America is in the throes of a demographic overhaul. Huge generation gaps have opened up in our political and social values, our economic well-being, our family structure, our racial and ethnic identity, our gender norms, our religious affiliation, and our technology use.
Today's Millennials -- well-educated, tech savvy, underemployed twenty-somethings -- are at risk of becoming the first generation in American history to have a lower standard of living than their parents. Meantime, more than 10,000 Baby Boomers are retiring every single day, most of them not as well prepared financially as they'd hoped. This graying of our population has helped polarize our politics, put stresses on our social safety net, and presented our elected leaders with a daunting challenge: How to keep faith with the old without bankrupting the young and starving the future.
Every aspect of our demography is being fundamentally transformed. By mid-century, the population of the United States will be majority non-white and our median age will edge above 40 -- both unprecedented milestones. But other rapidly-aging economic powers like China, Germany, and Japan will have populations that are much older. With our heavy immigration flows, the US is poised to remain relatively young. If we can get our spending priorities and generational equities in order, we can keep our economy second to none. But doing so means we have to rebalance the social compact that binds young and old. In tomorrow's world, yesterday's math will not add up.

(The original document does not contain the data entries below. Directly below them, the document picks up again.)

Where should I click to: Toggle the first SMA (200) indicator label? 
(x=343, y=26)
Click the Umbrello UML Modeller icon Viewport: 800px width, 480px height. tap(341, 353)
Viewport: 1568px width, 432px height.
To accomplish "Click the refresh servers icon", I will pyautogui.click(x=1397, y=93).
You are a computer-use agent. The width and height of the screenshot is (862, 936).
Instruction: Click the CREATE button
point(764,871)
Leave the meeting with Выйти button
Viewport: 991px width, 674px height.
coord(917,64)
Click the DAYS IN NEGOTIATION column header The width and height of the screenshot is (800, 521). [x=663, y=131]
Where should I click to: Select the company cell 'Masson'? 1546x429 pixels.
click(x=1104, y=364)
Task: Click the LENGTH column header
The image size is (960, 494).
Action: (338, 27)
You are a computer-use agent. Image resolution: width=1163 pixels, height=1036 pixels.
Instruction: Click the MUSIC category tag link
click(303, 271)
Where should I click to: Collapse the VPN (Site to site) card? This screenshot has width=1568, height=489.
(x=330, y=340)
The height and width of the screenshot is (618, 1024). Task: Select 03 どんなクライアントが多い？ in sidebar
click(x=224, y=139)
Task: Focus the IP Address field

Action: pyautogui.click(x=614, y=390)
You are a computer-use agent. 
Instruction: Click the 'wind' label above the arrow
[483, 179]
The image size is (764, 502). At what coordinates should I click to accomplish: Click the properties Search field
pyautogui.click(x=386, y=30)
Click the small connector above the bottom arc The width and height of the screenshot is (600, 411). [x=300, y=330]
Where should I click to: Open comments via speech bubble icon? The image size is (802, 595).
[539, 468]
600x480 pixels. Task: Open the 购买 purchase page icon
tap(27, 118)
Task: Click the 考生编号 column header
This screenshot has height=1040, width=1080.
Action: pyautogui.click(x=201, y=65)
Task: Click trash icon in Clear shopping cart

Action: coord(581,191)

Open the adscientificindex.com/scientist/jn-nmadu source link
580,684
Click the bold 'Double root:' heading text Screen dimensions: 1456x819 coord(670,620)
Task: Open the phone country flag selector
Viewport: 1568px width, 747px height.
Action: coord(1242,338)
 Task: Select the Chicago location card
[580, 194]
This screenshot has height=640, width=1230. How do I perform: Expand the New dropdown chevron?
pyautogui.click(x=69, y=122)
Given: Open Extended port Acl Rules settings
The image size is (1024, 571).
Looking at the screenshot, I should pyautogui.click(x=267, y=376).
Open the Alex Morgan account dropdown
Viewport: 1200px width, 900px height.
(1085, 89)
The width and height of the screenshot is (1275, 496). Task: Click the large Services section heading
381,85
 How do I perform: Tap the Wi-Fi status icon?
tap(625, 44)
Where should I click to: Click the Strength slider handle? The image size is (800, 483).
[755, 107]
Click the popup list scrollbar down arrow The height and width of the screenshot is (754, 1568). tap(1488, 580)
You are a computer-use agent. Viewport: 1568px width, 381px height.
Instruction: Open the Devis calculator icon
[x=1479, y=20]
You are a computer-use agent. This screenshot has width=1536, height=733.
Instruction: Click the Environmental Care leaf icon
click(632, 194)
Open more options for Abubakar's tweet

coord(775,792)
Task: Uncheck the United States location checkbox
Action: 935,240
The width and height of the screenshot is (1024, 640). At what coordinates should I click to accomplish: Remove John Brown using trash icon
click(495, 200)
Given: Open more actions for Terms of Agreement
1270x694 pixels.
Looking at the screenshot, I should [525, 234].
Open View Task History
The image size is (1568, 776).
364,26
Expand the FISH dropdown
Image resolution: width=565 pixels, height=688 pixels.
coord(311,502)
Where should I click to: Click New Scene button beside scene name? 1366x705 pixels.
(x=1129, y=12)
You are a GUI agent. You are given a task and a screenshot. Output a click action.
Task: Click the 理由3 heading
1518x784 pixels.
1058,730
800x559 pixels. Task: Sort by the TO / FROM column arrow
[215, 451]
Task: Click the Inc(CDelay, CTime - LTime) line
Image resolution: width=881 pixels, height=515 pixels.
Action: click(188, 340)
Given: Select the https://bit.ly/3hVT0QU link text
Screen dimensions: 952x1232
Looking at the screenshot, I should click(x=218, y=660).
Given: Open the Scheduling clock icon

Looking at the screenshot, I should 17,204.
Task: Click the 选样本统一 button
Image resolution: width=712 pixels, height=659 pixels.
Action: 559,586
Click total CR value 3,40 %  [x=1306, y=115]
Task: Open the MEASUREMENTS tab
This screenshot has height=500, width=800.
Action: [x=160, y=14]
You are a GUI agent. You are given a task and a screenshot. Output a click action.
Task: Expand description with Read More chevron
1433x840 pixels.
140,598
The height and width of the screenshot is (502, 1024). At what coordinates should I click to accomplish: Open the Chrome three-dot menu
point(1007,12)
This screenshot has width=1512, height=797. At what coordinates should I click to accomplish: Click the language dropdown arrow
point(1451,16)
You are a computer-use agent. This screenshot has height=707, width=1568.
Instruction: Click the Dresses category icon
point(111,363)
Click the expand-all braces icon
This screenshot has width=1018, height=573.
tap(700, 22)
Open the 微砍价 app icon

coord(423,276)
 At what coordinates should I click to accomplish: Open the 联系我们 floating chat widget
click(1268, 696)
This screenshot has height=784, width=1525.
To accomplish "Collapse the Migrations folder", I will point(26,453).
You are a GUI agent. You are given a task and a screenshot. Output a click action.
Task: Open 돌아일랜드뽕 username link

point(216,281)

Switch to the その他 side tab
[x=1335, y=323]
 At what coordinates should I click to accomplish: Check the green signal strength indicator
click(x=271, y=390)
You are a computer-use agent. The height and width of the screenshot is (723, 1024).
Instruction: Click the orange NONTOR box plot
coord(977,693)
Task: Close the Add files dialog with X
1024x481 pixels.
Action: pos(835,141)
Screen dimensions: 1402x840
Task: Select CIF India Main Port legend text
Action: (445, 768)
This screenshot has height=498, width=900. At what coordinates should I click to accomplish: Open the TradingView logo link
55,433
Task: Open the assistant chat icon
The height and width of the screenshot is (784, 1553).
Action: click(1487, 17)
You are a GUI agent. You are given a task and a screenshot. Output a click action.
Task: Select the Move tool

Drawing on Pew Research Center's extensive archive of public opinion surveys and demographic data, The Next America is a rich portrait of where we are as a nation and where we're headed -- toward a future marked by the most striking social, racial, and economic shifts the country has seen in a century.
The latest book from Pew Research Center executive vice-president Taylor (See How They Run) is structured around the titular generational showdown, which the author sees chiefly in the graying of America and the wider world. The wealth of statistical data found here, based on the Pew Research Center's archive of public opinion surveys (covering topics such as church attendance and sense of progress) proves tantalizing on its own, but chapters repeat conventional wisdom familiar to any newspaper reader. The old concern about fewer young workers supporting too many benefit-consuming baby boomer retirees resurfaces here, but without unique insight. The book's greatest strength lies in its detailed analysis of significant trends from politics to lifestyle choices among the four generational groups surveyed. A real treat that might justify the price of admission can be found in the "Living Digital" chapter. While the chapter suffers from making too much of a "representative" interviewee, it nevertheless furnishes readers with a detailed picture of how the younger generation has grown up with technology. At best, Taylor proves a plainspoken translator of sometimes opaque survey data, and makes esoteric statistical techniques accessible to the lay reader.